As duas propostas extinguem cinco tributos (IPI, ICMS, ISS, PIS, COFINS) que serão substituídos por um imposto sobre o consumo. O novo imposto será arrecadado conjuntamente, pela União, pelos Estados e pelos Municípios e incidirá sobre operações com mercadorias; prestação de serviços; locação ou cessão de bens e direitos; inclusive bens intangíveis. O IBS terá regras uniformes em todo o território nacional que serão aprovadas pelo congresso Nacional por meio de lei complementar.

Essa uniformidade é o que há de melhor nas propostas apresentadas até agora, com ela o sistema se tornará mais simples e fácil de cumprir. No entanto é preciso ter cuidado. Não se deve resolver um problema criando outros. Em nome da simplificação das regras tributarias, não se pode fechar os olhos para as diferentes realidades econômicas e sociais existentes no País. Se isso acontecer passaremos a contar com um novo sistema tributário simples, porém desarmônico e em condições de produzir estagnação econômica. Isso pode ocorrer porque tanto a PEC 45, quanto a PEC 110 possuem um grave defeito: elas são excessivamente rígidas em relação as alíquotas do IBS.

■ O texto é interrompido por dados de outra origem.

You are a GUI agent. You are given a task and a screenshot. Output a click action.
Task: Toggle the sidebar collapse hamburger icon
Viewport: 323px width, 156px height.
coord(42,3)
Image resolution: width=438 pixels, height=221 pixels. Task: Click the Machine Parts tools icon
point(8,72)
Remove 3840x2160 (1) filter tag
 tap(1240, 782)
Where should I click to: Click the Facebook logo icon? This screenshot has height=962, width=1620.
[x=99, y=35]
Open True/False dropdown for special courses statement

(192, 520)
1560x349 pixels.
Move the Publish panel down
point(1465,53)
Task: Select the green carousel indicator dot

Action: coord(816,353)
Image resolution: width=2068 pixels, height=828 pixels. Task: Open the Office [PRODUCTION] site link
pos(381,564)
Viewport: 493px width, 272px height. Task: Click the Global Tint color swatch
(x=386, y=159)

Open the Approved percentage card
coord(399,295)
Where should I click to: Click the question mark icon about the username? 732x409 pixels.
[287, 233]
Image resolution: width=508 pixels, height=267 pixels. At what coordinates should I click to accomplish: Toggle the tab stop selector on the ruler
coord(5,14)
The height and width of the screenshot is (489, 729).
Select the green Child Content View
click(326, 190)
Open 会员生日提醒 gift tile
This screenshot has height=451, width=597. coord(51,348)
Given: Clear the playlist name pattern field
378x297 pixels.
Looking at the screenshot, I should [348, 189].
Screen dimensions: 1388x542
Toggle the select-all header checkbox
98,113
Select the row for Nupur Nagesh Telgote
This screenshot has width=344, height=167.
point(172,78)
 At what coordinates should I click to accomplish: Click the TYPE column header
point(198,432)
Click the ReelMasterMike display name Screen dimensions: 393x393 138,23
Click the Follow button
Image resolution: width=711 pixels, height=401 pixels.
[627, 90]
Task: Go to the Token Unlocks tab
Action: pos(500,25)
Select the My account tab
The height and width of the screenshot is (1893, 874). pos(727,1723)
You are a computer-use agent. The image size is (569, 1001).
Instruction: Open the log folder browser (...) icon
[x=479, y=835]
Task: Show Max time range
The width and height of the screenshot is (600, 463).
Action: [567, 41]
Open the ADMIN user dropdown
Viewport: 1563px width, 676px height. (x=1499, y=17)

A PEC 45 adota uma única alíquota, formada pela soma das alíquotas instituídas pela União, pelos Estados ou Distrito Federal e pelos Municípios. Essa alíquota única, por assim dizer, incidirá sobre todas os fatos alcançados pelo IBS. Noutras palavras, tanto a compra de um automóvel, quanto a prestação de um serviço serão tributadas com a mesma alíquota do imposto.

Quanto a PEC 110, a arrecadação também será compartilhada entre União, Estados e Municípios, mas ela é um pouco mais flexível pois permite a criação de alíquotas máximas e mínimas. O problema é que a proposta não estabelece os critérios de aplicação de uma ou outra alíquota. A PEC 110 transfere essa escolha para o legislador infraconstitucional e essa não é a melhor prática. Vemos um exemplo disso na LC 87, nas sucessivas postergações da regulamentação de direitos dos contribuintes do ICMS. A falta de maior flexibilidade nas alíquotas do IBS repercute negativamente aumentando a carga tributária. Vejo aqui dois problemas imediatos:

O primeiro é o aumento da carga tributária sobre determinados itens de consumo, por exemplo, os serviços, que antes eram tributados pela União e pelos Municípios, serão agora tributados pelos três entes da federação. O mesmo ocorrerá com as mercadorias, antes tributadas pela União e pelos Estados.

O segundo problema diz respeito à tributação dos gêneros de primeira necessidade. Como vimos a PEC 45 ignora isso, propondo uma alíquota única. Enquanto a PEC 110 prevê a criação de alíquotas máximas e mínimas mas transfere para o legislador infraconstitucional a tarefa de instituir tratamento diferenciado para alimentos, inclusive os destinados ao consumo animal; medicamentos; transporte público coletivo de passageiros urbano; bens do ativo imobilizado; saneamento básico; educação infantil, ensino fundamental, médio e superior e educação profissional. No entanto, a proposta não assegura o direito ao tratamento diferenciado.

Atualmente a CF/88 contem regras prevendo a seletividade das alíquotas do IPI e do ICMS. Isso é extremamente importante por razões jurídicas e econômicas. Em termos jurídicos, a existência de alíquota seletivas, isto é, menores para os produtos que são essências para a vida da maioria da população, é uma das maneiras de garantir o acesso de todos os brasileiros ao mínimo necessário para uma existência digna, a dignidade da pessoa humana é um princípio fundamental da Constituição Federal. Além disso, há motivos econômicos que justificam a adoção de alíquotas seletivas: se os gêneros de primeira necessidade forem tributados com a mesma alíquota aplicável aos gêneros dispensáveis ou supérfluos, o custo de vida aumentará pressionando a necessidade de aumento do salário mínimo.

Por Atílio Dengo, advogado, doutor em Direito Tributário, professor universitário e sócio do escritório Atílio Dengo Advogados Associados.